Tomb of King Kongmin
The tomb was entered into the UNESCO world heritage list in 2013. This, despite having been thoroughly robbed in 1905 by the Japanese, using dynamite to blast their way into the main chamber.
This damage has been repaired and visitors wanting to see what the inside of the tomb is like can see a replica version at the Koryo Museum in Kaesong City.
The tomb of King Kongmin is located a mere 30 mins drive from the city of Kaesong. It is the most historically and architecturally interesting of the royal tombs in this part of the country, the 14th-century tomb of King Kongmin (also known as the Hyonjongrung Royal Tomb).
This twin-domed hillside tomb was completed in 1372 and was built to house the remains of the 31st King of the Koryo Dynasty and his Mongolian wife.
The beautiful setting is attributed to the efforts of the kingdom’s geomancers (basically feng shui specialists of the time) who (as local lore would have it) one-by-one failed to find the ideal location for their king and were executed one by one, until one finally located the perfect spot…and was then accidentally executed by the king’s guard due to a mix up in communication and Kongmin’s bad timing with a handkerchief, visit this tomb for the full version of this tragi-comic story!
The domes of the tomb are linked by a small overground tunnel, which the spirits of the couple could travel between, and on the hillside around the tomb itself are lines of granite statues of sheep and tigers (representing Mongolia and Korea, as well as fierceness and gentleness), as well as civilian and military advisors both veteran and novice.
Kongmin himself is one of the more interesting kings of Koryo. At the time of his birth, his country was a vassal of the Mongolians (the Yuan Dynasty in China) and he was sent as a hostage prince to the Mongolian court.
There he met princess Noguk who was to become his queen.
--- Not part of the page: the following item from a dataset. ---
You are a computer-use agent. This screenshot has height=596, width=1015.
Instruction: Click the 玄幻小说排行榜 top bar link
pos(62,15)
This is another story about how her father found personal drawings Kongmin had done of her and came to believe that the two must be married for decency’s sake due to an incriminating birthmark Kongmin had drawn that most men would have no knowledge of, which turned out to be simply an accidental drop of ink, another of those apocryphal tall-tales that liven up history. Kongmin was an undoubtedly talented artist though and man of his paintings exist to this day.
On his ascension to the throne of Koryo he returned to Kaesong (the then-capital) as the Yuan dynasty crumbled, he embarked on a program of removing Mongolian influence from society and made enemies in the previously-established elite, leading to social unrest, assassination attempts and so on.
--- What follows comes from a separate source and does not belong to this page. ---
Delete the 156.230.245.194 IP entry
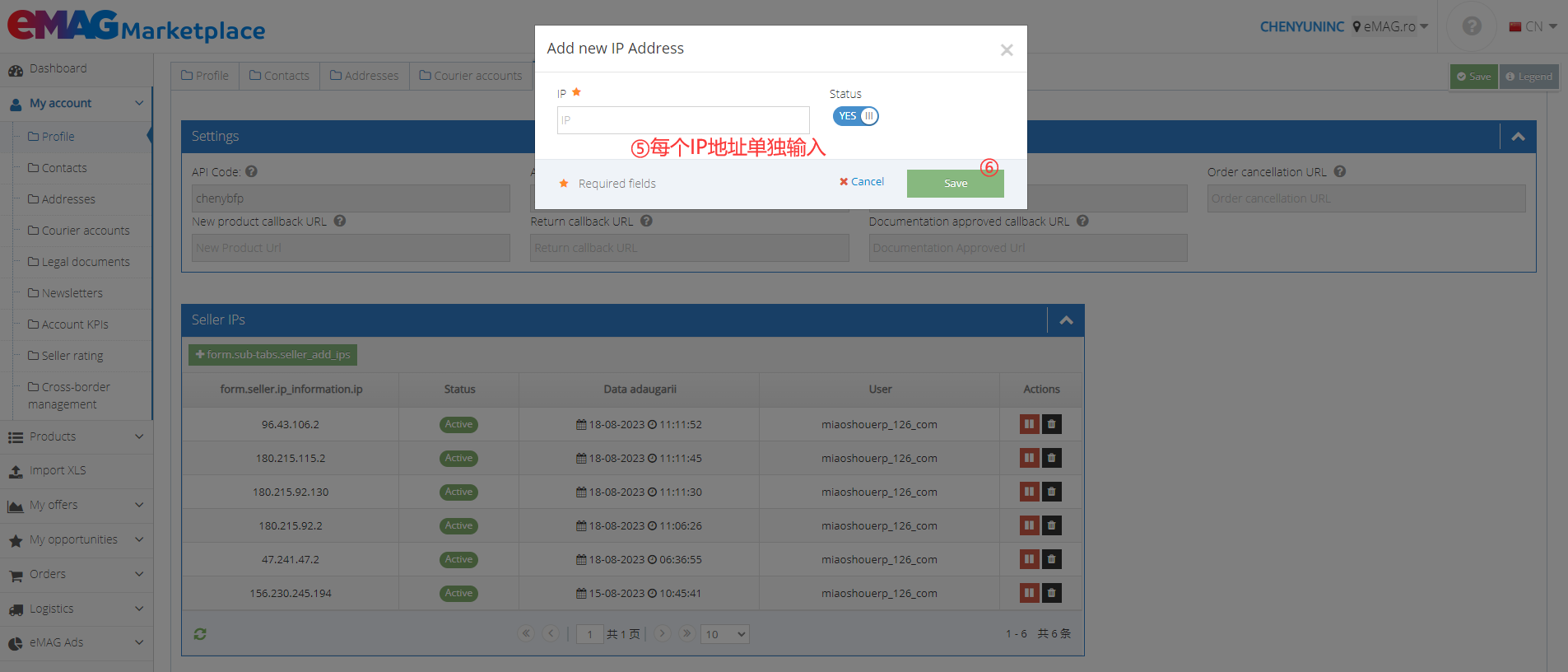 (1051, 593)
Predeceased by his wife, King Kongmin became an angrier man and was eventually murdered in his sleep. He nevertheless got to be buried in the mausoleum though.
Within 20 years of King Kongmin's death. the kingdom of Koryo, which had lasted since the 10th century, was no more. It collapsed under the weight of intrigue, treachery, and the great bogeyman of Korean history; “foreign aggression”.
King Kongmin’s tomb is one of the last great buildings of the Koryo Dynasty and a worthy visit for any tourist in the area.